**Set problem**
Copy out each of the entries below word for word, keeping every line unchanged.

————————

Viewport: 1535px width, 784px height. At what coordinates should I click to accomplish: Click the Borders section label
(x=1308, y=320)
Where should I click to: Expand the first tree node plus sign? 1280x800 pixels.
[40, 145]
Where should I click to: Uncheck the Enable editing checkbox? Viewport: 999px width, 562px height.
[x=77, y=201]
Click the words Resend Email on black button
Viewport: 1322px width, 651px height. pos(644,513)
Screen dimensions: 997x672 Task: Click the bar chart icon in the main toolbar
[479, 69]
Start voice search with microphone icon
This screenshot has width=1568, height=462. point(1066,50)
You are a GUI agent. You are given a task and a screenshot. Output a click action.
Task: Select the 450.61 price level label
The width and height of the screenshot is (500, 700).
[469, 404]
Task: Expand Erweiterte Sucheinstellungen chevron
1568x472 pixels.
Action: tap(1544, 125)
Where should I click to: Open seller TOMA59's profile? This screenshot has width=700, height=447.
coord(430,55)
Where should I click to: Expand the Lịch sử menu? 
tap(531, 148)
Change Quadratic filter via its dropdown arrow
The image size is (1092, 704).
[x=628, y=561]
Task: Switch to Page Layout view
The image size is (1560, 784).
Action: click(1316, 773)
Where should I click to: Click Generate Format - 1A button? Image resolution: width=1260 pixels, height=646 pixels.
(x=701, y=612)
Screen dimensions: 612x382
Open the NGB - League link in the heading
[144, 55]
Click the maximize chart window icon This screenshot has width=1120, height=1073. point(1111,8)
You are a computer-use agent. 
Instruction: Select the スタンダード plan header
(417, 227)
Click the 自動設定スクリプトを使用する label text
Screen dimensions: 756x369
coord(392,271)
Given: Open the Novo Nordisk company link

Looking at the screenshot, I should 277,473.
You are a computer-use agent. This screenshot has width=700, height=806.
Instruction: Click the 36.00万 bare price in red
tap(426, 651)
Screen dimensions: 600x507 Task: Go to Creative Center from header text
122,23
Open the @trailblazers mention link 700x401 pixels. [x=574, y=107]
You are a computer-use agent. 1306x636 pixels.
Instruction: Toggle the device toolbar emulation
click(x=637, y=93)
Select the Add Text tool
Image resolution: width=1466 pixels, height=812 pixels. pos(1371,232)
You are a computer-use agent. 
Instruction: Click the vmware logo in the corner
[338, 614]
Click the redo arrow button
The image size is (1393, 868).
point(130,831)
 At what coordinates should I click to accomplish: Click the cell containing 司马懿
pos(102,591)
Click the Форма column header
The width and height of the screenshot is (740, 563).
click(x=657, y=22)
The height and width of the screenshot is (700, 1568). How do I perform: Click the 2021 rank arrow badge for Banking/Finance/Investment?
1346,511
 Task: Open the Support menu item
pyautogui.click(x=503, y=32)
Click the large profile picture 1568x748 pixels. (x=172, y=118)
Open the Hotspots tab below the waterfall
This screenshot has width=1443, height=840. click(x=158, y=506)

————————

**Solution to this exercise**
Viewport: 1535px width, 784px height. At what coordinates should I click to accomplish: Click the Borders section label
(x=1308, y=320)
Where should I click to: Expand the first tree node plus sign? 1280x800 pixels.
[40, 145]
Where should I click to: Uncheck the Enable editing checkbox? Viewport: 999px width, 562px height.
[x=77, y=201]
Click the words Resend Email on black button
Viewport: 1322px width, 651px height. pos(644,513)
Screen dimensions: 997x672 Task: Click the bar chart icon in the main toolbar
[479, 69]
Start voice search with microphone icon
This screenshot has width=1568, height=462. point(1066,50)
You are a GUI agent. You are given a task and a screenshot. Output a click action.
Task: Select the 450.61 price level label
The width and height of the screenshot is (500, 700).
[469, 404]
Task: Expand Erweiterte Sucheinstellungen chevron
1568x472 pixels.
Action: tap(1544, 125)
Where should I click to: Open seller TOMA59's profile? This screenshot has width=700, height=447.
coord(430,55)
Where should I click to: Expand the Lịch sử menu? 
tap(531, 148)
Change Quadratic filter via its dropdown arrow
The image size is (1092, 704).
[x=628, y=561]
Task: Switch to Page Layout view
The image size is (1560, 784).
Action: click(1316, 773)
Where should I click to: Click Generate Format - 1A button? Image resolution: width=1260 pixels, height=646 pixels.
(x=701, y=612)
Screen dimensions: 612x382
Open the NGB - League link in the heading
[144, 55]
Click the maximize chart window icon This screenshot has width=1120, height=1073. point(1111,8)
You are a computer-use agent. 
Instruction: Select the スタンダード plan header
(417, 227)
Click the 自動設定スクリプトを使用する label text
Screen dimensions: 756x369
coord(392,271)
Given: Open the Novo Nordisk company link

Looking at the screenshot, I should 277,473.
You are a computer-use agent. This screenshot has width=700, height=806.
Instruction: Click the 36.00万 bare price in red
tap(426, 651)
Screen dimensions: 600x507 Task: Go to Creative Center from header text
122,23
Open the @trailblazers mention link 700x401 pixels. [x=574, y=107]
You are a computer-use agent. 1306x636 pixels.
Instruction: Toggle the device toolbar emulation
click(x=637, y=93)
Select the Add Text tool
Image resolution: width=1466 pixels, height=812 pixels. pos(1371,232)
You are a computer-use agent. 
Instruction: Click the vmware logo in the corner
[338, 614]
Click the redo arrow button
The image size is (1393, 868).
point(130,831)
 At what coordinates should I click to accomplish: Click the cell containing 司马懿
pos(102,591)
Click the Форма column header
The width and height of the screenshot is (740, 563).
click(x=657, y=22)
The height and width of the screenshot is (700, 1568). How do I perform: Click the 2021 rank arrow badge for Banking/Finance/Investment?
1346,511
 Task: Open the Support menu item
pyautogui.click(x=503, y=32)
Click the large profile picture 1568x748 pixels. (x=172, y=118)
Open the Hotspots tab below the waterfall
This screenshot has width=1443, height=840. click(x=158, y=506)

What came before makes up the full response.